• **MATERIAL PROVIDED**

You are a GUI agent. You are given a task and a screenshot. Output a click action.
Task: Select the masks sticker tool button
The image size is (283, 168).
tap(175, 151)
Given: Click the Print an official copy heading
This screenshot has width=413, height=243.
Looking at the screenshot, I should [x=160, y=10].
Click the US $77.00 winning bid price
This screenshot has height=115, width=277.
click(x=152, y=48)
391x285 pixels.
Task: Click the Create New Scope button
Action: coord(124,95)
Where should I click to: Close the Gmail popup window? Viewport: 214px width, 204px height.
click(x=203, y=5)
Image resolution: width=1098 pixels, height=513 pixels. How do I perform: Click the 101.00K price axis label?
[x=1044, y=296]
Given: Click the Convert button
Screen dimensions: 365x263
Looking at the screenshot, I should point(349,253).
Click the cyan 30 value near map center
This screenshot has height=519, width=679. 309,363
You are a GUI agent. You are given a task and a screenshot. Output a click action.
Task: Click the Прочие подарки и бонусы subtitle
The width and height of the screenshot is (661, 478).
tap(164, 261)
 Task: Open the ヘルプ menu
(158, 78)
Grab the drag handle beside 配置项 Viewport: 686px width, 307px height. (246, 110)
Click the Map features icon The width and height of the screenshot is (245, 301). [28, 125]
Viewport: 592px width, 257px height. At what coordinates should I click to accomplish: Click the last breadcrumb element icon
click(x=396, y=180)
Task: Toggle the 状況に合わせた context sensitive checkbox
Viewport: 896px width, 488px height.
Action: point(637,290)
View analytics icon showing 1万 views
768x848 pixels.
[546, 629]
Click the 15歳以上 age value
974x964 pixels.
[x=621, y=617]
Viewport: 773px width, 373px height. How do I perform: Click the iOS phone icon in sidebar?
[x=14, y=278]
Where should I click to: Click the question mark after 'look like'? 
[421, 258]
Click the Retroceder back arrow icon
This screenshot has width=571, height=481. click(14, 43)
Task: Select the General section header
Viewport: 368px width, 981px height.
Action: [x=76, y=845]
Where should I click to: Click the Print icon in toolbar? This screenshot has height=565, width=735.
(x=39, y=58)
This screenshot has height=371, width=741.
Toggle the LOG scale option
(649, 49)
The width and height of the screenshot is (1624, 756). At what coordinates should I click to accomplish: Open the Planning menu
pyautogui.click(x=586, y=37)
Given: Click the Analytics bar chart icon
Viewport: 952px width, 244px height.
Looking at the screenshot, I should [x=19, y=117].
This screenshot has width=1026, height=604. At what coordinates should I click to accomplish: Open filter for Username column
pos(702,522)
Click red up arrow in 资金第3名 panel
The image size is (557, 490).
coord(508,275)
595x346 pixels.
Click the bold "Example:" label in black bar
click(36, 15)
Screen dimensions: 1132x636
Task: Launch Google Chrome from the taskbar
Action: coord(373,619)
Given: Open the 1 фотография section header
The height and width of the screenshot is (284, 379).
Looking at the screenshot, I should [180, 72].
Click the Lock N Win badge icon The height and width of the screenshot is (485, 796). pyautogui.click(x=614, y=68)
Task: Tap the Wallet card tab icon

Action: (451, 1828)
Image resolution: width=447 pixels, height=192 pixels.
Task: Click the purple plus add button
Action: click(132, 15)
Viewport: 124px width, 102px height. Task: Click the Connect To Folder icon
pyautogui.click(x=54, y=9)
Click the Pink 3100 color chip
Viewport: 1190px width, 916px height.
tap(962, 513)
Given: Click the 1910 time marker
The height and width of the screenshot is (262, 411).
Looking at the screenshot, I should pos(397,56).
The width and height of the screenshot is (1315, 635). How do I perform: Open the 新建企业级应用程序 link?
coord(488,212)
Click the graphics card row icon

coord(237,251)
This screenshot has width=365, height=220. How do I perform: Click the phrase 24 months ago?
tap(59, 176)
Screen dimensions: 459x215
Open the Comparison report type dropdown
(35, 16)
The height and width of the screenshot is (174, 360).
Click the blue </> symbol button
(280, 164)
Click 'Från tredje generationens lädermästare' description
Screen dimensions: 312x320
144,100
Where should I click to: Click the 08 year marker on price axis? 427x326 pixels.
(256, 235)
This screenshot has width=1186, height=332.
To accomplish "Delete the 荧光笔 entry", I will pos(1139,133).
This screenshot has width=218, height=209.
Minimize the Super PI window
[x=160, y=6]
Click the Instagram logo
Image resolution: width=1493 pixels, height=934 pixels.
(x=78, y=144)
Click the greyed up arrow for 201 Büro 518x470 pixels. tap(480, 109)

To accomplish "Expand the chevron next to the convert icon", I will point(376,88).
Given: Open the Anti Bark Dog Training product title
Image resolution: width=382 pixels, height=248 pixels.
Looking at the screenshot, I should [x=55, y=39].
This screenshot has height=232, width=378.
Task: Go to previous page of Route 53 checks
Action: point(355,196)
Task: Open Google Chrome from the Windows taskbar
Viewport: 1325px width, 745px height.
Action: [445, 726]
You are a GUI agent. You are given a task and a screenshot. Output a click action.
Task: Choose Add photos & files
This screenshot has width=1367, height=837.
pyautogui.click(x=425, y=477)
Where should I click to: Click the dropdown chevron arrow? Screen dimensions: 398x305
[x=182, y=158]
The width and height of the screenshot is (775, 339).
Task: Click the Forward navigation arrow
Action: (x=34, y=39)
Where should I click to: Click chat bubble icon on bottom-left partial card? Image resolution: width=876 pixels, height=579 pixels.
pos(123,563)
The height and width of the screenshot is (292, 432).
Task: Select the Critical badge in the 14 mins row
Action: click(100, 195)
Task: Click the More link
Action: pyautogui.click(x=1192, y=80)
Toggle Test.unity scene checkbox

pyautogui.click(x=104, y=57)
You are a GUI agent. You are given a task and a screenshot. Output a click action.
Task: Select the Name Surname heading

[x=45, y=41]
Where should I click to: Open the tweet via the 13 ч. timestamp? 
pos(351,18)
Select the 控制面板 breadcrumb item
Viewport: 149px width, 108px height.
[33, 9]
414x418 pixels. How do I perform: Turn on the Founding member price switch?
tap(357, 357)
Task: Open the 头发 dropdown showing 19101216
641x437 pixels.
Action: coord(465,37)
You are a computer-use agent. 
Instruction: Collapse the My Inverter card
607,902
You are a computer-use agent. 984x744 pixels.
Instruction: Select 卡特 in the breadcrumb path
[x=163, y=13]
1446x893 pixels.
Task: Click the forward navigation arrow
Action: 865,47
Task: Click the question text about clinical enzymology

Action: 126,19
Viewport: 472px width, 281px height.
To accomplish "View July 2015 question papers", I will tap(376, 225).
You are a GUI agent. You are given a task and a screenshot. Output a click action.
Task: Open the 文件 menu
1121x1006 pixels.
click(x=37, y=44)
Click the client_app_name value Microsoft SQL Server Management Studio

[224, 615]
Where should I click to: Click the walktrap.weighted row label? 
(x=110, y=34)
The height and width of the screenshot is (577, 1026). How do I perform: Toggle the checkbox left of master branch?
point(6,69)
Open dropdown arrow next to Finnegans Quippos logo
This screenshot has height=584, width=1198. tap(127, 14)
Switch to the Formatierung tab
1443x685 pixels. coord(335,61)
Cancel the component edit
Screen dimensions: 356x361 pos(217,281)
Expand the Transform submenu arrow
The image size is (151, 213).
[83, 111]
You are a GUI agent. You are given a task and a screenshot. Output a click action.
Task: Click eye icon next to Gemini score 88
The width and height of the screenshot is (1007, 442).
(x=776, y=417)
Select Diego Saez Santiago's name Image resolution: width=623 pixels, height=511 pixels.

• **WHAT IS REQUIRED**
This exercise calls for every record to be restated word for word.

• **TASK RESULT**
You are a GUI agent. You are given a task and a screenshot. Output a click action.
Task: Select the masks sticker tool button
The image size is (283, 168).
tap(175, 151)
Given: Click the Print an official copy heading
This screenshot has width=413, height=243.
Looking at the screenshot, I should [x=160, y=10].
Click the US $77.00 winning bid price
This screenshot has height=115, width=277.
click(x=152, y=48)
391x285 pixels.
Task: Click the Create New Scope button
Action: coord(124,95)
Where should I click to: Close the Gmail popup window? Viewport: 214px width, 204px height.
click(x=203, y=5)
Image resolution: width=1098 pixels, height=513 pixels. How do I perform: Click the 101.00K price axis label?
[x=1044, y=296]
Given: Click the Convert button
Screen dimensions: 365x263
Looking at the screenshot, I should point(349,253).
Click the cyan 30 value near map center
This screenshot has height=519, width=679. 309,363
You are a GUI agent. You are given a task and a screenshot. Output a click action.
Task: Click the Прочие подарки и бонусы subtitle
The width and height of the screenshot is (661, 478).
tap(164, 261)
 Task: Open the ヘルプ menu
(158, 78)
Grab the drag handle beside 配置项 Viewport: 686px width, 307px height. (246, 110)
Click the Map features icon The width and height of the screenshot is (245, 301). [28, 125]
Viewport: 592px width, 257px height. At what coordinates should I click to accomplish: Click the last breadcrumb element icon
click(x=396, y=180)
Task: Toggle the 状況に合わせた context sensitive checkbox
Viewport: 896px width, 488px height.
Action: point(637,290)
View analytics icon showing 1万 views
768x848 pixels.
[546, 629]
Click the 15歳以上 age value
974x964 pixels.
[x=621, y=617]
Viewport: 773px width, 373px height. How do I perform: Click the iOS phone icon in sidebar?
[x=14, y=278]
Where should I click to: Click the question mark after 'look like'? 
[421, 258]
Click the Retroceder back arrow icon
This screenshot has width=571, height=481. click(14, 43)
Task: Select the General section header
Viewport: 368px width, 981px height.
Action: [x=76, y=845]
Where should I click to: Click the Print icon in toolbar? This screenshot has height=565, width=735.
(x=39, y=58)
This screenshot has height=371, width=741.
Toggle the LOG scale option
(649, 49)
The width and height of the screenshot is (1624, 756). At what coordinates should I click to accomplish: Open the Planning menu
pyautogui.click(x=586, y=37)
Given: Click the Analytics bar chart icon
Viewport: 952px width, 244px height.
Looking at the screenshot, I should [x=19, y=117].
This screenshot has width=1026, height=604. At what coordinates should I click to accomplish: Open filter for Username column
pos(702,522)
Click red up arrow in 资金第3名 panel
The image size is (557, 490).
coord(508,275)
595x346 pixels.
Click the bold "Example:" label in black bar
click(36, 15)
Screen dimensions: 1132x636
Task: Launch Google Chrome from the taskbar
Action: coord(373,619)
Given: Open the 1 фотография section header
The height and width of the screenshot is (284, 379).
Looking at the screenshot, I should [180, 72].
Click the Lock N Win badge icon The height and width of the screenshot is (485, 796). pyautogui.click(x=614, y=68)
Task: Tap the Wallet card tab icon

Action: (451, 1828)
Image resolution: width=447 pixels, height=192 pixels.
Task: Click the purple plus add button
Action: click(132, 15)
Viewport: 124px width, 102px height. Task: Click the Connect To Folder icon
pyautogui.click(x=54, y=9)
Click the Pink 3100 color chip
Viewport: 1190px width, 916px height.
tap(962, 513)
Given: Click the 1910 time marker
The height and width of the screenshot is (262, 411).
Looking at the screenshot, I should pos(397,56).
The width and height of the screenshot is (1315, 635). How do I perform: Open the 新建企业级应用程序 link?
coord(488,212)
Click the graphics card row icon

coord(237,251)
This screenshot has width=365, height=220. How do I perform: Click the phrase 24 months ago?
tap(59, 176)
Screen dimensions: 459x215
Open the Comparison report type dropdown
(35, 16)
The height and width of the screenshot is (174, 360).
Click the blue </> symbol button
(280, 164)
Click 'Från tredje generationens lädermästare' description
Screen dimensions: 312x320
144,100
Where should I click to: Click the 08 year marker on price axis? 427x326 pixels.
(256, 235)
This screenshot has width=1186, height=332.
To accomplish "Delete the 荧光笔 entry", I will pos(1139,133).
This screenshot has width=218, height=209.
Minimize the Super PI window
[x=160, y=6]
Click the Instagram logo
Image resolution: width=1493 pixels, height=934 pixels.
(x=78, y=144)
Click the greyed up arrow for 201 Büro 518x470 pixels. tap(480, 109)

To accomplish "Expand the chevron next to the convert icon", I will point(376,88).
Given: Open the Anti Bark Dog Training product title
Image resolution: width=382 pixels, height=248 pixels.
Looking at the screenshot, I should [x=55, y=39].
This screenshot has height=232, width=378.
Task: Go to previous page of Route 53 checks
Action: point(355,196)
Task: Open Google Chrome from the Windows taskbar
Viewport: 1325px width, 745px height.
Action: [445, 726]
You are a GUI agent. You are given a task and a screenshot. Output a click action.
Task: Choose Add photos & files
This screenshot has width=1367, height=837.
pyautogui.click(x=425, y=477)
Where should I click to: Click the dropdown chevron arrow? Screen dimensions: 398x305
[x=182, y=158]
The width and height of the screenshot is (775, 339).
Task: Click the Forward navigation arrow
Action: (x=34, y=39)
Where should I click to: Click chat bubble icon on bottom-left partial card? Image resolution: width=876 pixels, height=579 pixels.
pos(123,563)
The height and width of the screenshot is (292, 432).
Task: Select the Critical badge in the 14 mins row
Action: click(100, 195)
Task: Click the More link
Action: pyautogui.click(x=1192, y=80)
Toggle Test.unity scene checkbox

pyautogui.click(x=104, y=57)
You are a GUI agent. You are given a task and a screenshot. Output a click action.
Task: Select the Name Surname heading

[x=45, y=41]
Where should I click to: Open the tweet via the 13 ч. timestamp? 
pos(351,18)
Select the 控制面板 breadcrumb item
Viewport: 149px width, 108px height.
[33, 9]
414x418 pixels. How do I perform: Turn on the Founding member price switch?
tap(357, 357)
Task: Open the 头发 dropdown showing 19101216
641x437 pixels.
Action: coord(465,37)
You are a computer-use agent. 
Instruction: Collapse the My Inverter card
607,902
You are a computer-use agent. 984x744 pixels.
Instruction: Select 卡特 in the breadcrumb path
[x=163, y=13]
1446x893 pixels.
Task: Click the forward navigation arrow
Action: 865,47
Task: Click the question text about clinical enzymology

Action: 126,19
Viewport: 472px width, 281px height.
To accomplish "View July 2015 question papers", I will tap(376, 225).
You are a GUI agent. You are given a task and a screenshot. Output a click action.
Task: Open the 文件 menu
1121x1006 pixels.
click(x=37, y=44)
Click the client_app_name value Microsoft SQL Server Management Studio

[224, 615]
Where should I click to: Click the walktrap.weighted row label? 
(x=110, y=34)
The height and width of the screenshot is (577, 1026). How do I perform: Toggle the checkbox left of master branch?
point(6,69)
Open dropdown arrow next to Finnegans Quippos logo
This screenshot has height=584, width=1198. tap(127, 14)
Switch to the Formatierung tab
1443x685 pixels. coord(335,61)
Cancel the component edit
Screen dimensions: 356x361 pos(217,281)
Expand the Transform submenu arrow
The image size is (151, 213).
[83, 111]
You are a GUI agent. You are given a task and a screenshot. Output a click action.
Task: Click eye icon next to Gemini score 88
The width and height of the screenshot is (1007, 442).
(x=776, y=417)
Select Diego Saez Santiago's name Image resolution: width=623 pixels, height=511 pixels.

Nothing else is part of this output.